ON THE INCARCERATION OF CHARLIE GILMOUR
THERE IS A TRADITION of protesters being imprisoned. It is not a tradition anyone would want to be a part of. The state, reveling in its supposed duty to protect and punish, uses some of its foulest tools to silence dissent, bring fear to the streets and curb any effective protest. Charlie Gilmour is the latest victim of this strategy.
Integrated into a machine which produces only fear, our support, love and sympathies are with Charlie, his closest friends and his family. The sit-in at Cambridge University in Winter last year was part of a wave of dissent and action by a generation of students and their supporters across the UK; we are proud that Charlie was there, that he brought his humour, energy and enthusiasm to that period of our lives.
The last ten months have been a political awakening for many, and an awakening for even our most reactionary institutions that movements from below can be powerful and bring them to account. To do this, we have relied on a vast range of tactics: legal challenges, media campaigns, sit-ins, blockades, occupations, street protests. We know that we are dependent on scores of previous political acts and traditions, and also that we have so very far to go in order to achieve any of our disparate goals. Nevertheless, we are proud of what we have accomplished in such a short period of time, and of all the acts we have committed together.
In response, the government, the police and the judiciary have collaborated in a patent act of political policing. Twelve months for throwing a placard stick; 16 months for chucking a bin, acts in which no one was hurt, in which no one has even claimed to have been hurt. This is all not new: 2 years for throwing plastic bottles handed down to Gaza protesters in 2009; antifascists from Bradford given 2001 – we all have our own stories. But the sentencing here is especially harsh. The Garden House protesters, the last student backlash in Cambridge, received sentences of substantially less time.
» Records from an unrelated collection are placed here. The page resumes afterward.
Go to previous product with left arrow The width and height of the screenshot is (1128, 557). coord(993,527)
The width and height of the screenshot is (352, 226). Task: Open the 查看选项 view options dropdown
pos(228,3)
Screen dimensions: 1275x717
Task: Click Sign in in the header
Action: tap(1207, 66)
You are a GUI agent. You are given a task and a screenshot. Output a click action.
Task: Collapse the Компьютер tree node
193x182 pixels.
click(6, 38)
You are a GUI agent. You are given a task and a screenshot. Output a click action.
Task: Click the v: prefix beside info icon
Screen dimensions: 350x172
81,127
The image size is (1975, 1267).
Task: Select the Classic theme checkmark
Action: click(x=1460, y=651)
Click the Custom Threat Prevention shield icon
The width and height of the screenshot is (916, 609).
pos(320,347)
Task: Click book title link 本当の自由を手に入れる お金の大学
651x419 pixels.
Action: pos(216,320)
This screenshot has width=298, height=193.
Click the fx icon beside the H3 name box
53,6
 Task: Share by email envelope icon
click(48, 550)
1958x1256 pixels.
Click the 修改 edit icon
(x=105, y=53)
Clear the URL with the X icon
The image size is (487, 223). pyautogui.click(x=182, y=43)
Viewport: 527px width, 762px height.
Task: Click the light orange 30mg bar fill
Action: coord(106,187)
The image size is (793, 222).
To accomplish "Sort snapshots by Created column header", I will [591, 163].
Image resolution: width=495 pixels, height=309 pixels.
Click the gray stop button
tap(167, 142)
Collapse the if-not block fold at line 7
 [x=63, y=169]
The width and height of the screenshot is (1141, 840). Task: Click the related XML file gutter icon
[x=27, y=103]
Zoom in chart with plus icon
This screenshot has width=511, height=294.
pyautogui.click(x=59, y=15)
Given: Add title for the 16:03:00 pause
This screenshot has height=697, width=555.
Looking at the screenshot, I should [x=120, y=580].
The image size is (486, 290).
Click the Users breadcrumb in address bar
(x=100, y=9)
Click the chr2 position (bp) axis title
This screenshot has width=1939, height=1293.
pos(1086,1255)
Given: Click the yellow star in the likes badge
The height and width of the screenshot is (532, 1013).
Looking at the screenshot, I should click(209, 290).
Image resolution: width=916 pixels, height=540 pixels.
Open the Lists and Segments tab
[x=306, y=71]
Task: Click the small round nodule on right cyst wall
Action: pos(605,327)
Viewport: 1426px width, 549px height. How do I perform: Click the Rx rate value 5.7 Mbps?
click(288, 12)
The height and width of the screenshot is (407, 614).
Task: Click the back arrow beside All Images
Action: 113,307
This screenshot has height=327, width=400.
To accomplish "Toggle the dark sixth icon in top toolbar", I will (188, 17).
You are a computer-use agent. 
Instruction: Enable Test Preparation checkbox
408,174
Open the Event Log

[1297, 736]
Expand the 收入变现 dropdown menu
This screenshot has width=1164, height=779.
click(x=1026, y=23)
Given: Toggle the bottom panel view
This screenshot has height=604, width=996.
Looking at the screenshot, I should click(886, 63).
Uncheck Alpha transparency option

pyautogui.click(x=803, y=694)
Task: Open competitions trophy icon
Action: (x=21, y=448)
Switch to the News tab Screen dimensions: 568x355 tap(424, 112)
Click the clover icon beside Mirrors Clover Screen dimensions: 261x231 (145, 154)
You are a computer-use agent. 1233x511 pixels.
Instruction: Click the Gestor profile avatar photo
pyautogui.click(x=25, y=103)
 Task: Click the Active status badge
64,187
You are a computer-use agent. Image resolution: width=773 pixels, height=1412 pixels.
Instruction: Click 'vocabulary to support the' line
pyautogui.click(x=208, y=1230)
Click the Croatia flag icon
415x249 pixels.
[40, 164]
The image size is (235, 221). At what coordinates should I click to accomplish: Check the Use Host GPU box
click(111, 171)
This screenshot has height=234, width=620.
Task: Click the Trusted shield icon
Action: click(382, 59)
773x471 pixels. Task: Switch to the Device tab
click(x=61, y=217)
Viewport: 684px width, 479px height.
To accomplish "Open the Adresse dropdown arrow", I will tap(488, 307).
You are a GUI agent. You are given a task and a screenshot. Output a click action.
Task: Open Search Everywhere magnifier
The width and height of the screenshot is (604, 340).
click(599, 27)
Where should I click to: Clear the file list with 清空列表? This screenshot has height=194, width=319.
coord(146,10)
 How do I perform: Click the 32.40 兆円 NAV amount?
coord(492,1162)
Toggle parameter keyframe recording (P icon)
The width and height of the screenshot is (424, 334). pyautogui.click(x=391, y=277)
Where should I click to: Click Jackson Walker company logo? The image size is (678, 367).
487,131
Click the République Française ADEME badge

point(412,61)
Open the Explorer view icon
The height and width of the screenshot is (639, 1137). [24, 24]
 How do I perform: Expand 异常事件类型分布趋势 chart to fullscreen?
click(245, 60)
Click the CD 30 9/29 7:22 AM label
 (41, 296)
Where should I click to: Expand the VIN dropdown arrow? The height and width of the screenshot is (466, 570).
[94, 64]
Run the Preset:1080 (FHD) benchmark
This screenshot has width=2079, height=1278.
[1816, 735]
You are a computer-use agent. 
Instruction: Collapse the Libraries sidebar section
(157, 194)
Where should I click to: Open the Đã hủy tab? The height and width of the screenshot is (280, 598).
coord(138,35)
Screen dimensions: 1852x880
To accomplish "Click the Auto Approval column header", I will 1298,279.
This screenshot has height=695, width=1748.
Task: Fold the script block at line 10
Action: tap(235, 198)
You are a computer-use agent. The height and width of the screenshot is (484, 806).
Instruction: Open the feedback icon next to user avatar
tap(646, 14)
The current government seems set on reigning the harshest austerity plans in living memory, a level of austerity policing to match.
We recognise that the incarceration of these young people is an act of political imprisonment and that with these actions, the state displays the hollow tokenism of the ‘right to peaceful protest’. For these reasons we hope that Charlie, Frankie, Edward, all those already imprisoned today and those others who will also be taken from us for the time being, find each other in their incarceration, and that they will accept our support and love over the coming years.